UBC Theses and Dissertations
Staging resistance on the Internet : an insight to the work of Electronic Disturbance Theater Montes de Oca Tello, Diana
The present Master’s Thesis is motivated by a desire to contribute to the understanding of the work of Electronic Disturbance Theatre (EDT). EDT is a group of four American artists, activists and software designers who work collaboratively in the preparation and staging of online mass demonstrations or “gestures” against diverse targets, for socio-cultural and political reasons. Departing from the recognition that their work is a hybrid form that proposes a blend of cultural performance and activism online, and that it is mostly the second aspect that has been previously discussed in academic studies, the subject is tackled in this document predominantly from a theatrical perspective. Drawing on contemporary performance theories as well as on the concepts of theatricality and social drama I suggest that EDT’s work is an innovative kind of online cultural performance (social dramas staged online) with overtly political and social goals where the proposed actions in fact intervene in real life issues. Throughout the study I also: 1) trace the changes in the conceptualization of theater that avant-garde artists encouraged during the twentieth century in order to highlight how EDT’s project departs from and continues with a history of experimentation, transgression, and innovation; and 2) examine EDT’s origins and conceptual proposal paying particular attention to the way EDT appropriates the Internet to stage cultural resistance, and to the way traditional theatre structures and elements are both used and reconfigured by this resistance practice.

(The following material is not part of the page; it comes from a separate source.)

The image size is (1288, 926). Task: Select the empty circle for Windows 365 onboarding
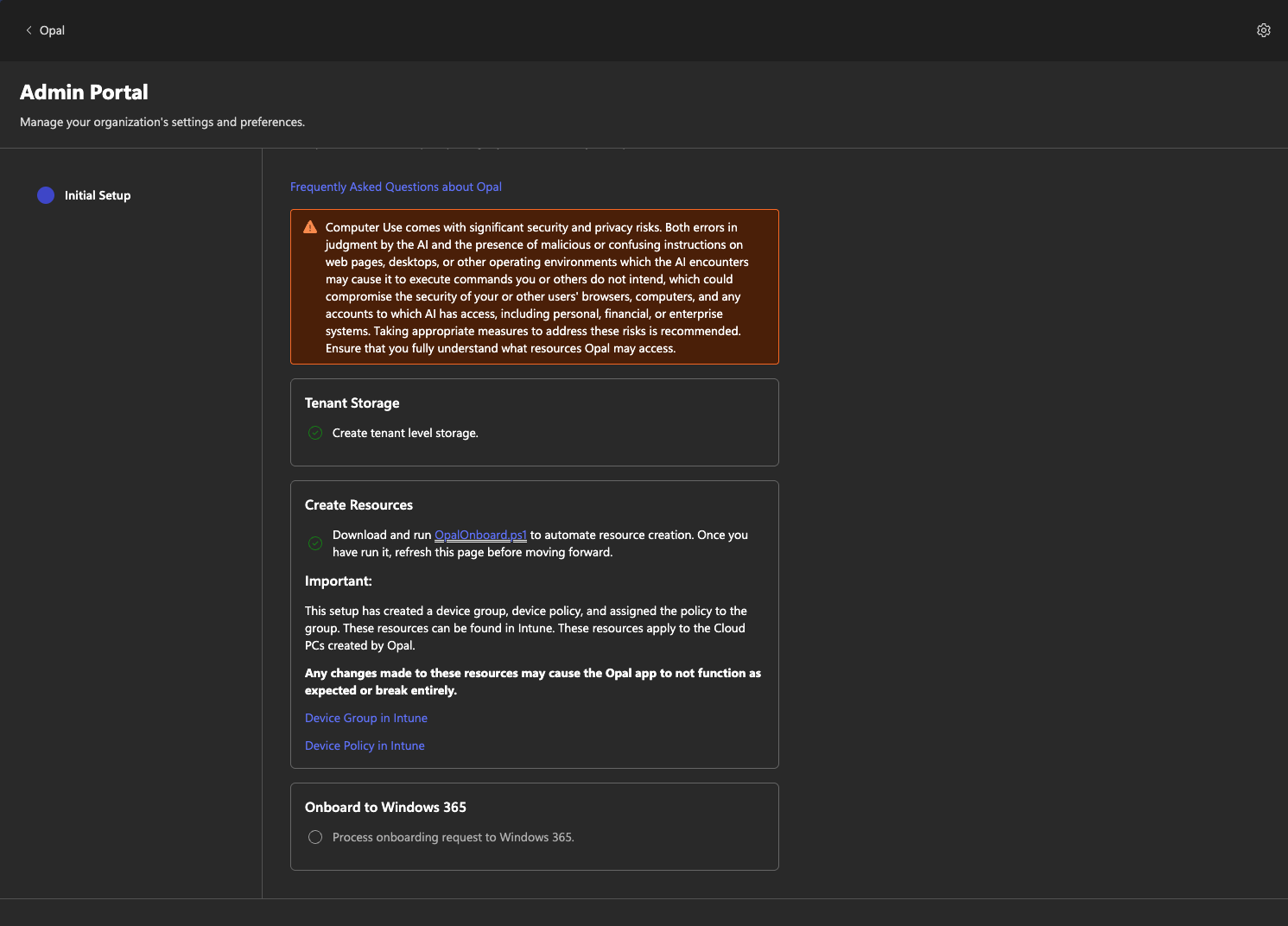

Finally, I propose online theatrivism as a defining term for EDT’s work in an effort to highlight the three fundamental aspects it combines: performance, activism and digital technologies. Online theatrivism allows us to recognize the theatrical elements that help organize and enhance the online mass demonstrations. In addition, it reminds us that EDT’s gestures are staged reality that recognizes itself as such, and thus entails a meta-commentary on activist behavior.